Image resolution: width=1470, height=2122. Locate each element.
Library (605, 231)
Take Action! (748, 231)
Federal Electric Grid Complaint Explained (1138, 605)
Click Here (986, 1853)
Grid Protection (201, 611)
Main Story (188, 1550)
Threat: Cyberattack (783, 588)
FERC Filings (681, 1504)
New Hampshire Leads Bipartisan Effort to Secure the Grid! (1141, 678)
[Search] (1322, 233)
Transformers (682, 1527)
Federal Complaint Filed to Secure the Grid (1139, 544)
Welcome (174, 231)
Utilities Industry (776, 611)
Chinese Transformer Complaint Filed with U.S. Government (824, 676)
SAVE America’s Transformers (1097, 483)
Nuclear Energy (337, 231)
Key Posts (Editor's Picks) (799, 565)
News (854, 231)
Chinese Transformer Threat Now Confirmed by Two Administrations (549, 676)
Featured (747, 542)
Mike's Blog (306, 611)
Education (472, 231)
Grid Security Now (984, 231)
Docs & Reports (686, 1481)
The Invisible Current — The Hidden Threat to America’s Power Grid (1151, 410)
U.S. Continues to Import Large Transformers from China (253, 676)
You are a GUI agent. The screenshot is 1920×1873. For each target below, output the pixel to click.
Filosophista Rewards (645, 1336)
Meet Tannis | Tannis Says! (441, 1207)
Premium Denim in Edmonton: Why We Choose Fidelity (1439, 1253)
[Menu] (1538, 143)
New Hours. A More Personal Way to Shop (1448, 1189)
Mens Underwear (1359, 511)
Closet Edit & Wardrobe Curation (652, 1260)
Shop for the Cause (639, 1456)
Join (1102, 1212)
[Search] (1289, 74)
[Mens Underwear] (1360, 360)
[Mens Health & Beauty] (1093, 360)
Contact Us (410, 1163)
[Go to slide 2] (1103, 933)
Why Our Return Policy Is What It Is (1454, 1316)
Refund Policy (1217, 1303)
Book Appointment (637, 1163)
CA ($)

____________

What you have to do: Each line of the data must be copied exactly as it appears.

Answer for the task:
Image resolution: width=1470, height=2122. Locate each element.
Library (605, 231)
Take Action! (748, 231)
Federal Electric Grid Complaint Explained (1138, 605)
Click Here (986, 1853)
Grid Protection (201, 611)
Main Story (188, 1550)
Threat: Cyberattack (783, 588)
FERC Filings (681, 1504)
New Hampshire Leads Bipartisan Effort to Secure the Grid! (1141, 678)
[Search] (1322, 233)
Transformers (682, 1527)
Federal Complaint Filed to Secure the Grid (1139, 544)
Welcome (174, 231)
Utilities Industry (776, 611)
Chinese Transformer Complaint Filed with U.S. Government (824, 676)
SAVE America’s Transformers (1097, 483)
Nuclear Energy (337, 231)
Key Posts (Editor's Picks) (799, 565)
News (854, 231)
Chinese Transformer Threat Now Confirmed by Two Administrations (549, 676)
Featured (747, 542)
Mike's Blog (306, 611)
Education (472, 231)
Grid Security Now (984, 231)
Docs & Reports (686, 1481)
The Invisible Current — The Hidden Threat to America’s Power Grid (1151, 410)
U.S. Continues to Import Large Transformers from China (253, 676)
You are a GUI agent. The screenshot is 1920×1873. For each target below, output the pixel to click.
Filosophista Rewards (645, 1336)
Meet Tannis | Tannis Says! (441, 1207)
Premium Denim in Edmonton: Why We Choose Fidelity (1439, 1253)
[Menu] (1538, 143)
New Hours. A More Personal Way to Shop (1448, 1189)
Mens Underwear (1359, 511)
Closet Edit & Wardrobe Curation (652, 1260)
Shop for the Cause (639, 1456)
Join (1102, 1212)
[Search] (1289, 74)
[Mens Underwear] (1360, 360)
[Mens Health & Beauty] (1093, 360)
Contact Us (410, 1163)
[Go to slide 2] (1103, 933)
Why Our Return Policy Is What It Is (1454, 1316)
Refund Policy (1217, 1303)
Book Appointment (637, 1163)
CA ($)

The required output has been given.